Specificity quantifies the model’s ability to correctly classify non-binding sites, reflecting its resistance to false positives:

$$Specificity={\displaystyle \frac{TN}{TN+FP}}$$

(4)

The Matthews Correlation Coefficient is widely recognized as the most robust metric for imbalanced classification, as it integrates all four confusion matrix variables and ranges from −1 to 1 (a value of 1 indicates perfect classification, 0 denotes random classification, and −1 represents complete misclassification):

$$MCC={\displaystyle \frac{TP\times TN-FP\times FN}{\sqrt{(TP+FP)(TP+FN)(TN+FP)(TN+FN)}}}$$

(5)

Consistent with previous ATP-binding site prediction studies, the optimal classification threshold for all threshold-dependent metrics was determined by maximizing the MCC value, which balances the trade-off between Sen and Spe while accounting for class imbalance.

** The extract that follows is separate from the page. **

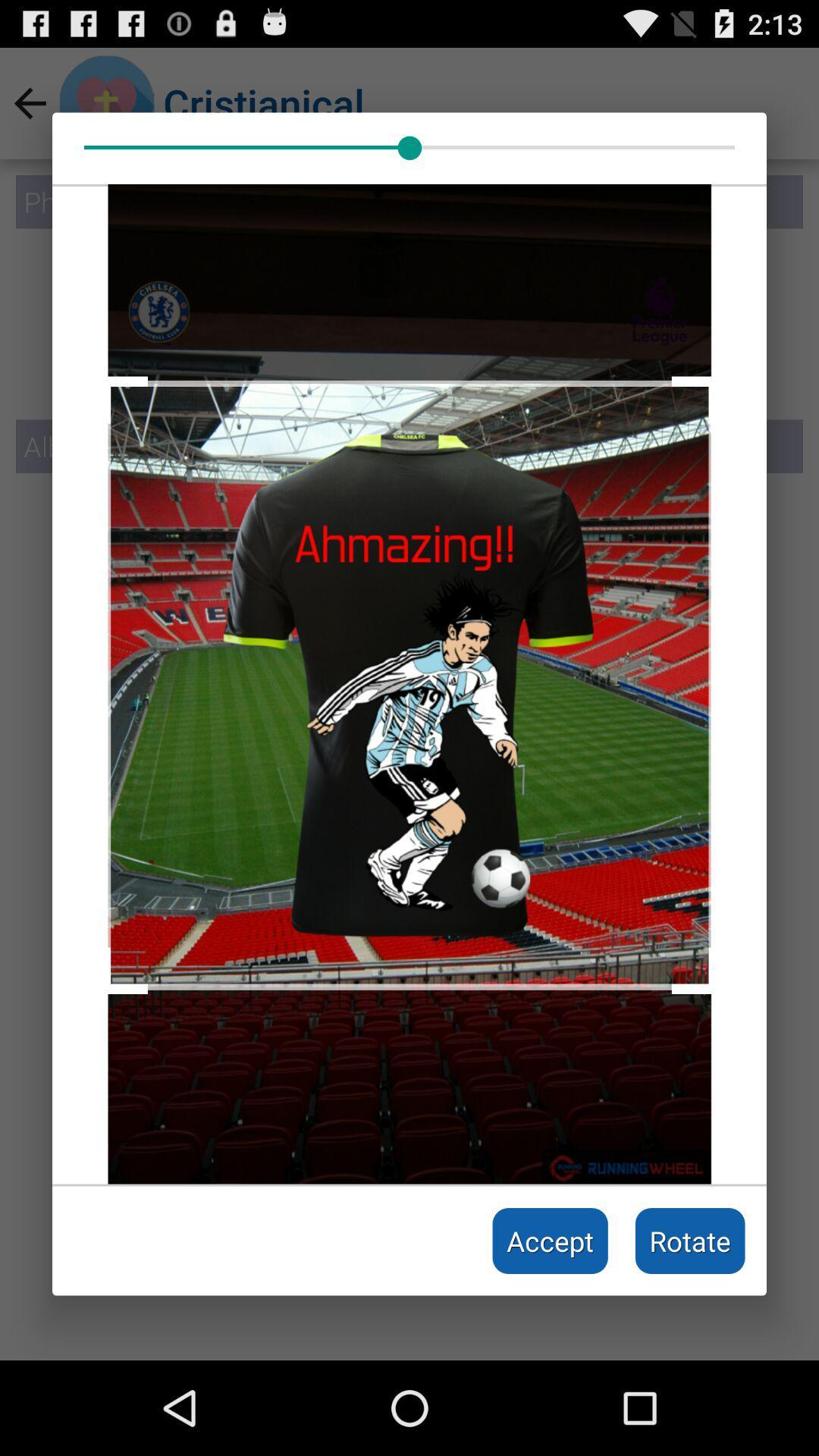  What do you see at coordinates (690, 1241) in the screenshot?
I see `the rotate icon` at bounding box center [690, 1241].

As a threshold-independent metric, the AUC is computed as the area under the ROC curve, which plots the TPR (Sen) against the FPR (false positive rate) across all possible classification thresholds. The AUC reflects the model’s ability to distinguish between binding and non-binding sites regardless of the threshold setting, with a value of 1 indicating perfect discrimination and 0.5 corresponding to random guessing. It is particularly valuable for comparing model performance on imbalanced data, as it is not biased by class distribution.

4. Conclusions

Accurate identification of protein–ATP binding sites is critical for deciphering cellular mechanisms and advancing drug discovery. Existing computational methods often face challenges related to insufficient feature representation and severe class imbalance in binding site data. To address these limitations, this study proposes a novel weighted ensemble framework that integrates a Transformer-based classifier and a DQN-based reinforcement learning model and leverages ESM-2-derived sequence features to synergize their complementary strengths for enhanced prediction performance. The proposed method achieves enhanced performance on two benchmark datasets and demonstrates better performance than state-of-the-art sequence-based predictors across key metrics. The satisfactory prediction performance of the proposed method indicates its outstanding capability in protein–ATP binding site identification, which is crucial for bridging the gap between the exponential growth of uncharacterized protein sequences and the scarcity of experimentally validated binding site annotations. Meanwhile, this study uncovers fundamental biological rules underlying protein–ATP interactions, moving beyond mere technical optimization to deliver mechanistic insights. First, the proposed method delivers the key biological insight that the binding of protein and ATP molecules relies on the synergy of local structural motifs and global conformational constraints. Second, Gly, Lys, Ser, and Arg are functionally irreplaceable amino acids due to their conserved roles in motif formation, electrostatic interaction, and global charge balance. Finally, we uncover family-specific ATP-binding specificity patterns across major protein families. This study establishes a reliable and efficient computational method for ATP-binding site prediction, which not only advances the integration of protein language models and heterogeneous learning paradigms in structural biology and bioinformatics, but also deepens mechanistic insights into protein–ATP interactions to inform drug target design, enzyme engineering, and functional annotation of uncharacterized proteins. Future work will focus on integrating multi-source features and developing adaptive ensemble strategies to enhance generalization across diverse protein families.